* WHAT IS REQUIRED
Set down all of the lines below exactly as they are given.

Entries taken from a collection
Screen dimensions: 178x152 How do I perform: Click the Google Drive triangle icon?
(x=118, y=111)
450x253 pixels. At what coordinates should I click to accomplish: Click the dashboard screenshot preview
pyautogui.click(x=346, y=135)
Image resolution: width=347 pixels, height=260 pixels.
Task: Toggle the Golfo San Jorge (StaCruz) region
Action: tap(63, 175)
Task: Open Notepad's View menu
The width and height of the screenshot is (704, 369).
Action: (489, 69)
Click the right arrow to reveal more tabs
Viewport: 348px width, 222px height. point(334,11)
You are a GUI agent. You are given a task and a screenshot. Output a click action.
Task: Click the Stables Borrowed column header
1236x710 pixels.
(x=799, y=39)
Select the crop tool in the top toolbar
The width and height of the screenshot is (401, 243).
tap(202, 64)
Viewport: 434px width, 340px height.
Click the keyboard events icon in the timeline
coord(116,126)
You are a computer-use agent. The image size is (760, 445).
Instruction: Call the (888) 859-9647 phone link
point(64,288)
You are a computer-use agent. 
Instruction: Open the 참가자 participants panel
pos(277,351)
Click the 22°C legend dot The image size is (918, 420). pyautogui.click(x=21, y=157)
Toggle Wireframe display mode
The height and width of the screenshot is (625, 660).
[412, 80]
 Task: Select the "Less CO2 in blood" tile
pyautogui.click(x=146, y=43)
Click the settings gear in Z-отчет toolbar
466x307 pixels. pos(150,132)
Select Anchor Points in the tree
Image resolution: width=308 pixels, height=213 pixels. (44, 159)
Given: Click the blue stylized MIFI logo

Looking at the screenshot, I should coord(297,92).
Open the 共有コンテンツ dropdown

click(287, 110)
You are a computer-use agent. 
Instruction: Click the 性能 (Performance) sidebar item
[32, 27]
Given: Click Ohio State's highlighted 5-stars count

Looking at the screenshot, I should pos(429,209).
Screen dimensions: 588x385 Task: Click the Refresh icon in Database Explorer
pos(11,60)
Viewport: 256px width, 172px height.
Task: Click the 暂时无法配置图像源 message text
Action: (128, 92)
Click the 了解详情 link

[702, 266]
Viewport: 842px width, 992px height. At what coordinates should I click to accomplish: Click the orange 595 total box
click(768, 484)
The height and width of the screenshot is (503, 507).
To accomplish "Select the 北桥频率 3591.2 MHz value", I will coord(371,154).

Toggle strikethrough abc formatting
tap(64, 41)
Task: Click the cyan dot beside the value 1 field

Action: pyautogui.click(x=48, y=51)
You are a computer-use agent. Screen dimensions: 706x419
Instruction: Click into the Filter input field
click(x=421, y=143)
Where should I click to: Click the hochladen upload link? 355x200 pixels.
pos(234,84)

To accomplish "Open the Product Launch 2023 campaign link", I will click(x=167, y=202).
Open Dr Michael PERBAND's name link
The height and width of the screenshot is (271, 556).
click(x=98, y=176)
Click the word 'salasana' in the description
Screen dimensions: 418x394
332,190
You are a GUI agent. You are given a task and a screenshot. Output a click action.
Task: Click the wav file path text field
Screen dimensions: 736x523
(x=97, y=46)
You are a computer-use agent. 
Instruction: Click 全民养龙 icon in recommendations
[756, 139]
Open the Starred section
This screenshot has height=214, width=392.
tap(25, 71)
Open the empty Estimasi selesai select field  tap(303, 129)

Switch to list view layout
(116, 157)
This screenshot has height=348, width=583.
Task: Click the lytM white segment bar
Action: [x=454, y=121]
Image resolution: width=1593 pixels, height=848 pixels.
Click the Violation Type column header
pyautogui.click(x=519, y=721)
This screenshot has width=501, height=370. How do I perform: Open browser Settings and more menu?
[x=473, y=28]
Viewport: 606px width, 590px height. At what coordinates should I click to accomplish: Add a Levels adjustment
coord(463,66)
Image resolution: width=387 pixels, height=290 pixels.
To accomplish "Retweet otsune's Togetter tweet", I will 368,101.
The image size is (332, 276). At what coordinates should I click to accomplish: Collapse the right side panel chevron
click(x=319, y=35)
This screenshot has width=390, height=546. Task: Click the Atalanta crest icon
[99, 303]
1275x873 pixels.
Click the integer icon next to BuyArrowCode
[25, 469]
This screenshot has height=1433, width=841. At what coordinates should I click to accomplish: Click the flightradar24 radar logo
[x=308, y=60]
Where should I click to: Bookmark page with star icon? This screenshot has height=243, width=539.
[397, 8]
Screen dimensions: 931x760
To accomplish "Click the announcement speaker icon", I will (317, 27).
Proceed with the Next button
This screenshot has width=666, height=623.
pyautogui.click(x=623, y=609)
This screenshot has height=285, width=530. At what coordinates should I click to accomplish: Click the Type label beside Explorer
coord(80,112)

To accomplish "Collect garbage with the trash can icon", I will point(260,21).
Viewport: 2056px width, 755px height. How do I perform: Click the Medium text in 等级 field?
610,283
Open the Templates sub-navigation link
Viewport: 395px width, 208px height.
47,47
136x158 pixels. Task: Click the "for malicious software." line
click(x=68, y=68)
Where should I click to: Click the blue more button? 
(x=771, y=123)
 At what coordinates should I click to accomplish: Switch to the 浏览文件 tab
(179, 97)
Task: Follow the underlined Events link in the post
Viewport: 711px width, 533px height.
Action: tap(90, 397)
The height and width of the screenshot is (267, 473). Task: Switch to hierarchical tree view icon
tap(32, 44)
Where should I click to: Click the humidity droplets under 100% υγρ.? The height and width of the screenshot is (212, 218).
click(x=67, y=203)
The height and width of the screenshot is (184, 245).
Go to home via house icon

* OUTPUT FOR THIS EXERCISE
Screen dimensions: 178x152 How do I perform: Click the Google Drive triangle icon?
(x=118, y=111)
450x253 pixels. At what coordinates should I click to accomplish: Click the dashboard screenshot preview
pyautogui.click(x=346, y=135)
Image resolution: width=347 pixels, height=260 pixels.
Task: Toggle the Golfo San Jorge (StaCruz) region
Action: tap(63, 175)
Task: Open Notepad's View menu
The width and height of the screenshot is (704, 369).
Action: (489, 69)
Click the right arrow to reveal more tabs
Viewport: 348px width, 222px height. point(334,11)
You are a GUI agent. You are given a task and a screenshot. Output a click action.
Task: Click the Stables Borrowed column header
1236x710 pixels.
(x=799, y=39)
Select the crop tool in the top toolbar
The width and height of the screenshot is (401, 243).
tap(202, 64)
Viewport: 434px width, 340px height.
Click the keyboard events icon in the timeline
coord(116,126)
You are a computer-use agent. The image size is (760, 445).
Instruction: Call the (888) 859-9647 phone link
point(64,288)
You are a computer-use agent. 
Instruction: Open the 참가자 participants panel
pos(277,351)
Click the 22°C legend dot The image size is (918, 420). pyautogui.click(x=21, y=157)
Toggle Wireframe display mode
The height and width of the screenshot is (625, 660).
[412, 80]
 Task: Select the "Less CO2 in blood" tile
pyautogui.click(x=146, y=43)
Click the settings gear in Z-отчет toolbar
466x307 pixels. pos(150,132)
Select Anchor Points in the tree
Image resolution: width=308 pixels, height=213 pixels. (44, 159)
Given: Click the blue stylized MIFI logo

Looking at the screenshot, I should coord(297,92).
Open the 共有コンテンツ dropdown

click(287, 110)
You are a computer-use agent. 
Instruction: Click the 性能 (Performance) sidebar item
[32, 27]
Given: Click Ohio State's highlighted 5-stars count

Looking at the screenshot, I should pos(429,209).
Screen dimensions: 588x385 Task: Click the Refresh icon in Database Explorer
pos(11,60)
Viewport: 256px width, 172px height.
Task: Click the 暂时无法配置图像源 message text
Action: (128, 92)
Click the 了解详情 link

[702, 266]
Viewport: 842px width, 992px height. At what coordinates should I click to accomplish: Click the orange 595 total box
click(768, 484)
The height and width of the screenshot is (503, 507).
To accomplish "Select the 北桥频率 3591.2 MHz value", I will coord(371,154).

Toggle strikethrough abc formatting
tap(64, 41)
Task: Click the cyan dot beside the value 1 field

Action: pyautogui.click(x=48, y=51)
You are a computer-use agent. Screen dimensions: 706x419
Instruction: Click into the Filter input field
click(x=421, y=143)
Where should I click to: Click the hochladen upload link? 355x200 pixels.
pos(234,84)

To accomplish "Open the Product Launch 2023 campaign link", I will click(x=167, y=202).
Open Dr Michael PERBAND's name link
The height and width of the screenshot is (271, 556).
click(x=98, y=176)
Click the word 'salasana' in the description
Screen dimensions: 418x394
332,190
You are a GUI agent. You are given a task and a screenshot. Output a click action.
Task: Click the wav file path text field
Screen dimensions: 736x523
(x=97, y=46)
You are a computer-use agent. 
Instruction: Click 全民养龙 icon in recommendations
[756, 139]
Open the Starred section
This screenshot has height=214, width=392.
tap(25, 71)
Open the empty Estimasi selesai select field  tap(303, 129)

Switch to list view layout
(116, 157)
This screenshot has height=348, width=583.
Task: Click the lytM white segment bar
Action: [x=454, y=121]
Image resolution: width=1593 pixels, height=848 pixels.
Click the Violation Type column header
pyautogui.click(x=519, y=721)
This screenshot has width=501, height=370. How do I perform: Open browser Settings and more menu?
[x=473, y=28]
Viewport: 606px width, 590px height. At what coordinates should I click to accomplish: Add a Levels adjustment
coord(463,66)
Image resolution: width=387 pixels, height=290 pixels.
To accomplish "Retweet otsune's Togetter tweet", I will 368,101.
The image size is (332, 276). At what coordinates should I click to accomplish: Collapse the right side panel chevron
click(x=319, y=35)
This screenshot has width=390, height=546. Task: Click the Atalanta crest icon
[99, 303]
1275x873 pixels.
Click the integer icon next to BuyArrowCode
[25, 469]
This screenshot has height=1433, width=841. At what coordinates should I click to accomplish: Click the flightradar24 radar logo
[x=308, y=60]
Where should I click to: Bookmark page with star icon? This screenshot has height=243, width=539.
[397, 8]
Screen dimensions: 931x760
To accomplish "Click the announcement speaker icon", I will (317, 27).
Proceed with the Next button
This screenshot has width=666, height=623.
pyautogui.click(x=623, y=609)
This screenshot has height=285, width=530. At what coordinates should I click to accomplish: Click the Type label beside Explorer
coord(80,112)

To accomplish "Collect garbage with the trash can icon", I will point(260,21).
Viewport: 2056px width, 755px height. How do I perform: Click the Medium text in 等级 field?
610,283
Open the Templates sub-navigation link
Viewport: 395px width, 208px height.
47,47
136x158 pixels. Task: Click the "for malicious software." line
click(x=68, y=68)
Where should I click to: Click the blue more button? 
(x=771, y=123)
 At what coordinates should I click to accomplish: Switch to the 浏览文件 tab
(179, 97)
Task: Follow the underlined Events link in the post
Viewport: 711px width, 533px height.
Action: tap(90, 397)
The height and width of the screenshot is (267, 473). Task: Switch to hierarchical tree view icon
tap(32, 44)
Where should I click to: Click the humidity droplets under 100% υγρ.? The height and width of the screenshot is (212, 218).
click(x=67, y=203)
The height and width of the screenshot is (184, 245).
Go to home via house icon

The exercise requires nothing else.